Write out, word for word, the part of the article on the blood-sample device for detecting cancer cells starting at "Professor Majid Warkiani" and ending at "normal blood cells.".

Extract to read:
........
Researchers from the University of Technology Sydney (UTS) have developed a new device that can detect and analyze cancer cells solely from blood samples. The Static Droplet Microfluidic device would enable doctors to both avoid invasive biopsy surgeries and monitor treatment progress in a practical and cost-effective manner.
Professor Majid Warkiani from the UTS School of Biomedical Engineering pointed out that receiving a biopsy can cause discomfort to patients, as well as an increased risk of complications due to surgery and higher costs, yet currently is often the only way for an accurate cancer diagnosis.
“Managing cancer through the assessment of tumor cells in blood samples is far less invasive than taking tissue biopsies. It allows doctors to do repeat tests and monitor a patient’s response to treatment,” Warkiani said.
The device is able to rapidly detect circulating tumor cells that have broken away from a primary tumor and entered the bloodstream. The device uses a unique metabolic signature of cancer to differentiate tumor cells from normal blood cells.
This new technology is designed for integration into research and clinical labs without relying on high-end equipment and trained operators. This will enable doctors to diagnose and monitor cancer patients in a practical and cost-effective manner.
“In the 1920s, Otto Warburg discovered that cancer cells consume a lot of glucose and so produce more lactate. Our device monitors single cells for increased lactate using pH sensitive fluorescent dyes that detect acidification around cells,” said Warkiani. “A single tumor cell can exist among billions of blood cells in just one milliliter of blood, making it very difficult to find. The new detection technology has 38,400 chambers capable of isolating and classifying the number of metabolically active tumor cells.”
........
Supplied material:
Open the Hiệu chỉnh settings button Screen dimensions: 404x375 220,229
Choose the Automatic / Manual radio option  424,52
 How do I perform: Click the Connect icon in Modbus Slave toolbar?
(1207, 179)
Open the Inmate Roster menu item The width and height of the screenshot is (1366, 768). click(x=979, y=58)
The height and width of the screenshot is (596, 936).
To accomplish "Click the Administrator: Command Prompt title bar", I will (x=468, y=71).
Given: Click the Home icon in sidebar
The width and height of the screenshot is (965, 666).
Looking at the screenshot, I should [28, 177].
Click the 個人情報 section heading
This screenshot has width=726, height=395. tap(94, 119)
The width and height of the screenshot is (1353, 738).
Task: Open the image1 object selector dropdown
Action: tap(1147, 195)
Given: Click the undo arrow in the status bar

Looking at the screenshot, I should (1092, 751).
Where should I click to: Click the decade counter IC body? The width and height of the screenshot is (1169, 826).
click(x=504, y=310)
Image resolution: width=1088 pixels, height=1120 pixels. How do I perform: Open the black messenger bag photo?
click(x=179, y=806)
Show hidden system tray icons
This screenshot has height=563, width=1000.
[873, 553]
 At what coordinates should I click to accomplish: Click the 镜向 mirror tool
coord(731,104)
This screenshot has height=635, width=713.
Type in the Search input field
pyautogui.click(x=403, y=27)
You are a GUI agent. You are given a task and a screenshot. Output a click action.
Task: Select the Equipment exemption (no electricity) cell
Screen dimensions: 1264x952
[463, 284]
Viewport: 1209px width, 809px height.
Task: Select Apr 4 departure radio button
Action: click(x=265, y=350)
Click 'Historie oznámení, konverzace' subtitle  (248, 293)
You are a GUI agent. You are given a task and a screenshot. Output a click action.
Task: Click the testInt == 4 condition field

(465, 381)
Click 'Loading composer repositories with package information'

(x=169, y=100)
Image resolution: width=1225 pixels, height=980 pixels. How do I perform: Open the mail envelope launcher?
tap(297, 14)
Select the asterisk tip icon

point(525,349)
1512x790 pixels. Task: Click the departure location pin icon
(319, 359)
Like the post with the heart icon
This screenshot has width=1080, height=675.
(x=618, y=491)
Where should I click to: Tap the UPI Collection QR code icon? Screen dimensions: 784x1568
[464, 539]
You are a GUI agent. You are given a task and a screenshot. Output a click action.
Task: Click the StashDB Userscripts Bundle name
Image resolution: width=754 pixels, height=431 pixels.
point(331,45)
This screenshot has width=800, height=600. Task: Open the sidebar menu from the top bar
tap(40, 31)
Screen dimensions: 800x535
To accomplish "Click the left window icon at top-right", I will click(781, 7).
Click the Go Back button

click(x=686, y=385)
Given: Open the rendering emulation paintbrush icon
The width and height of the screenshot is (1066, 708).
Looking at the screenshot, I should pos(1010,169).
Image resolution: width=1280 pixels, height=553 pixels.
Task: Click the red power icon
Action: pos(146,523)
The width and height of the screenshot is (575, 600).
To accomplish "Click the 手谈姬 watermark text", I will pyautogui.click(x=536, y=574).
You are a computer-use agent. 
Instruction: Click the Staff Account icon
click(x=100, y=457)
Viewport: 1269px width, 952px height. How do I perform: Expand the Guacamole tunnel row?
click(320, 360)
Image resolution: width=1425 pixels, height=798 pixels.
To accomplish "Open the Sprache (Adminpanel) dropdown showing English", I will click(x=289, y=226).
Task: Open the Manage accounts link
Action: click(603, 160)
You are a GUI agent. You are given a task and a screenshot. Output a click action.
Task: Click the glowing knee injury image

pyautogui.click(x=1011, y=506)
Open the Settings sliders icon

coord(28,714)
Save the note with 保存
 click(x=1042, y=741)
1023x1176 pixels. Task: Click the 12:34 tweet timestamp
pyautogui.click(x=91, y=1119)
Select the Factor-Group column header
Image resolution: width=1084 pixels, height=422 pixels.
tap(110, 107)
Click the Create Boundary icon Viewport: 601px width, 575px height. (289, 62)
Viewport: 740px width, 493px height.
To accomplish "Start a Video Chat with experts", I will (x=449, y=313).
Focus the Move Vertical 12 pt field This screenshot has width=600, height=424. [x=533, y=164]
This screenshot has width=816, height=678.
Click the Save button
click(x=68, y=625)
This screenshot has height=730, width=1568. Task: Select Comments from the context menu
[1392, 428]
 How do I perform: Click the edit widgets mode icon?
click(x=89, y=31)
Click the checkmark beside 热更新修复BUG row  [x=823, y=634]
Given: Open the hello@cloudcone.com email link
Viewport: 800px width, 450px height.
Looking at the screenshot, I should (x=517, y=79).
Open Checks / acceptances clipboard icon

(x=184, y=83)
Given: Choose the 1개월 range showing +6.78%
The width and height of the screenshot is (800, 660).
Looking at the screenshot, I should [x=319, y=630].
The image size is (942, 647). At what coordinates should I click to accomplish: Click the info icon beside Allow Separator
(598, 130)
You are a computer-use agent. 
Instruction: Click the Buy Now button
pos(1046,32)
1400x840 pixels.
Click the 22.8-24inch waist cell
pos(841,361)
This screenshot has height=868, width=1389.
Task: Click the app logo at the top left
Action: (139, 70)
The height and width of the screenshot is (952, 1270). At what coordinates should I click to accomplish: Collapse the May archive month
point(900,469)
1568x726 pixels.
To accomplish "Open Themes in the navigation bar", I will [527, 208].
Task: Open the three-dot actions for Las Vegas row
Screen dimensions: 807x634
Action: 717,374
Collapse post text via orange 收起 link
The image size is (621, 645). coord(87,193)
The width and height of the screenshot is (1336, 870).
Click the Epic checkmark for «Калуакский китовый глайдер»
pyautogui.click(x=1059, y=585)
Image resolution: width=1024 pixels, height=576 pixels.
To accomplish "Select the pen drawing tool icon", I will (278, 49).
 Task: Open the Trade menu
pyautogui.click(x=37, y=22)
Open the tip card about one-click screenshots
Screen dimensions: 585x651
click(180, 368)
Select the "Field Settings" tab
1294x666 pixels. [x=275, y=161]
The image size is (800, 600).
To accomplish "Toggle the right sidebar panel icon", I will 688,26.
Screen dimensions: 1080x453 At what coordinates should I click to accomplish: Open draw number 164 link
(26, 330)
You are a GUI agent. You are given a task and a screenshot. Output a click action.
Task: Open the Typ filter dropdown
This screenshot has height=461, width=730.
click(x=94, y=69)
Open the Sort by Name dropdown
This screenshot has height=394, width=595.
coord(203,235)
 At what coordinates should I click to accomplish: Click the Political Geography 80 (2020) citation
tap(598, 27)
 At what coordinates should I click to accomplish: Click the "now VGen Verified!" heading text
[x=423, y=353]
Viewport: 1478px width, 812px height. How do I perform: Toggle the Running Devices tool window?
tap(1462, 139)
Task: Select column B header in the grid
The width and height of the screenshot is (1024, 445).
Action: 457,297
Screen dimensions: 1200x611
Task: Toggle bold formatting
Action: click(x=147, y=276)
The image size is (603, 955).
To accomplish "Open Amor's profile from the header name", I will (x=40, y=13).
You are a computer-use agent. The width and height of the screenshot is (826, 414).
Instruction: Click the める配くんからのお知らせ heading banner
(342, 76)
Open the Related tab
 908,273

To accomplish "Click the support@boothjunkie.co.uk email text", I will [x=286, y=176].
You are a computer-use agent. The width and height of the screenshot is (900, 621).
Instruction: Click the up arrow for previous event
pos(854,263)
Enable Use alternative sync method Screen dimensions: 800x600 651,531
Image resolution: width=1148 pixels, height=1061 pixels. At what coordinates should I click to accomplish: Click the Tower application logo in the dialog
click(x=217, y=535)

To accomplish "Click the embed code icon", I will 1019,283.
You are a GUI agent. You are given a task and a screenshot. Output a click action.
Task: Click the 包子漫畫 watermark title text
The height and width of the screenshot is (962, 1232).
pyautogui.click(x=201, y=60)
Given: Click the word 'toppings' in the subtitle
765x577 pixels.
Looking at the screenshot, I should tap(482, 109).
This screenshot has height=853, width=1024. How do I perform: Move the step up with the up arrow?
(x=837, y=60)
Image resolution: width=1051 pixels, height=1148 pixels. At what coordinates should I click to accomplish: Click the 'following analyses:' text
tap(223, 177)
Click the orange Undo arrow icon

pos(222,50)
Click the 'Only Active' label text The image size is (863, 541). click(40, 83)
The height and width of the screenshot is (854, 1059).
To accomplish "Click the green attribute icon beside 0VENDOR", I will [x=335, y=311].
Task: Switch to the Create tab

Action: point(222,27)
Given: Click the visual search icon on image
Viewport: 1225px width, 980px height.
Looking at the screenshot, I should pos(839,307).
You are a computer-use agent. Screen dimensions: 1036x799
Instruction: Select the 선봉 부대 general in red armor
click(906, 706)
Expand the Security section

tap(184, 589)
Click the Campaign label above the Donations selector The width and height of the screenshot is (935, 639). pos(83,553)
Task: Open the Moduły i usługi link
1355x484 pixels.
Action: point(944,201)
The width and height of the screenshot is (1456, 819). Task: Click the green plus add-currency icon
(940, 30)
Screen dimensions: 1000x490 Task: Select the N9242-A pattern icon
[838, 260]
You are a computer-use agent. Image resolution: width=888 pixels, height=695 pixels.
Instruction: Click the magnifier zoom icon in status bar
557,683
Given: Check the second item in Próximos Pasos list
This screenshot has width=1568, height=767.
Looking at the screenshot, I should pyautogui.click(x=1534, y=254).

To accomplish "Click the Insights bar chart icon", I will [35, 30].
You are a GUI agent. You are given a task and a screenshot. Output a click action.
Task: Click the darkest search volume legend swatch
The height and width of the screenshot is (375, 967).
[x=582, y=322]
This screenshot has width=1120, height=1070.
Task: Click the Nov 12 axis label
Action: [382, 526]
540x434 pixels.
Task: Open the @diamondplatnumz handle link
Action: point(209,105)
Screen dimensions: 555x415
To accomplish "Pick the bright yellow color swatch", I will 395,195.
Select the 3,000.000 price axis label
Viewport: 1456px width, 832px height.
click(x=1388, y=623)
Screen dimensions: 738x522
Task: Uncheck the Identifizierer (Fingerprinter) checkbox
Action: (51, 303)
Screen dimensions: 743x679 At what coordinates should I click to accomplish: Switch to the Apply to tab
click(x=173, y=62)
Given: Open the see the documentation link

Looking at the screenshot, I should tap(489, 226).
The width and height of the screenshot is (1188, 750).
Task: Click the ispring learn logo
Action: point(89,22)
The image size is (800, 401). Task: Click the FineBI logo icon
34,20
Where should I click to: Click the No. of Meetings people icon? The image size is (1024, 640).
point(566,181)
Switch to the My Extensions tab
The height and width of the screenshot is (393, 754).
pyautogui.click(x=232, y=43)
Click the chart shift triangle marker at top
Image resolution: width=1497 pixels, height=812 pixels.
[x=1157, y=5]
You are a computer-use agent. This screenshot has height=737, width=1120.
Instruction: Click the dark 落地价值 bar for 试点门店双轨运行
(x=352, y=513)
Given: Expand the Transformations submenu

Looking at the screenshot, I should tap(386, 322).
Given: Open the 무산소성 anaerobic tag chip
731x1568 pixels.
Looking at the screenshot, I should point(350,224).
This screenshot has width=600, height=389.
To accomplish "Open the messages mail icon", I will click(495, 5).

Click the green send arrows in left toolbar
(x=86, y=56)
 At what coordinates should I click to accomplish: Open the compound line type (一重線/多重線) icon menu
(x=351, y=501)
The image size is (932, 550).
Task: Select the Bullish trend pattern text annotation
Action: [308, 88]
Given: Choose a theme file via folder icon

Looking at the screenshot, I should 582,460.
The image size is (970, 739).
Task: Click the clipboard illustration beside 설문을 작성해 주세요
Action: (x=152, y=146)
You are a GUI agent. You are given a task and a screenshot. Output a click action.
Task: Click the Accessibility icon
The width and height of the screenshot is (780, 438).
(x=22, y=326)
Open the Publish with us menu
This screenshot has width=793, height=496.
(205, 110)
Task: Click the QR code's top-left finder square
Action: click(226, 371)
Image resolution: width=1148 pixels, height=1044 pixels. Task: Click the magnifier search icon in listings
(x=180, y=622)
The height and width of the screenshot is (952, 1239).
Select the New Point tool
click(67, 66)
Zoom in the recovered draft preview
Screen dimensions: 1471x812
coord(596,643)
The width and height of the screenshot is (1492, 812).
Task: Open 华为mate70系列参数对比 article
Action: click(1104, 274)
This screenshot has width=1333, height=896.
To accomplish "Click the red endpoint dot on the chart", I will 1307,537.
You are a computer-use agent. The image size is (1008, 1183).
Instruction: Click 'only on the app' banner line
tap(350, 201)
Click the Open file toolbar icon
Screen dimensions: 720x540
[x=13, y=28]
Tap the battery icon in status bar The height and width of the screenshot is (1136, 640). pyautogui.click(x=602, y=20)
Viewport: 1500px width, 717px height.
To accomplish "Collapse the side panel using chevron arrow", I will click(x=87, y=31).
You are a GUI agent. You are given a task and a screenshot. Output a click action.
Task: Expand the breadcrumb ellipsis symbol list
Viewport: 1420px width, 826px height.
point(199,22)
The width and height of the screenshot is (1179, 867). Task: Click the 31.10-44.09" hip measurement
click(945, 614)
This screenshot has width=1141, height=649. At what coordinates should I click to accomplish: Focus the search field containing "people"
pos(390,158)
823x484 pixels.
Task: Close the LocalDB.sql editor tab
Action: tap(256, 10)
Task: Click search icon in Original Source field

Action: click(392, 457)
........
Result for this task:
Professor Majid Warkiani from the UTS School of Biomedical Engineering pointed out that receiving a biopsy can cause discomfort to patients, as well as an increased risk of complications due to surgery and higher costs, yet currently is often the only way for an accurate cancer diagnosis.
“Managing cancer through the assessment of tumor cells in blood samples is far less invasive than taking tissue biopsies. It allows doctors to do repeat tests and monitor a patient’s response to treatment,” Warkiani said.
The device is able to rapidly detect circulating tumor cells that have broken away from a primary tumor and entered the bloodstream. The device uses a unique metabolic signature of cancer to differentiate tumor cells from normal blood cells.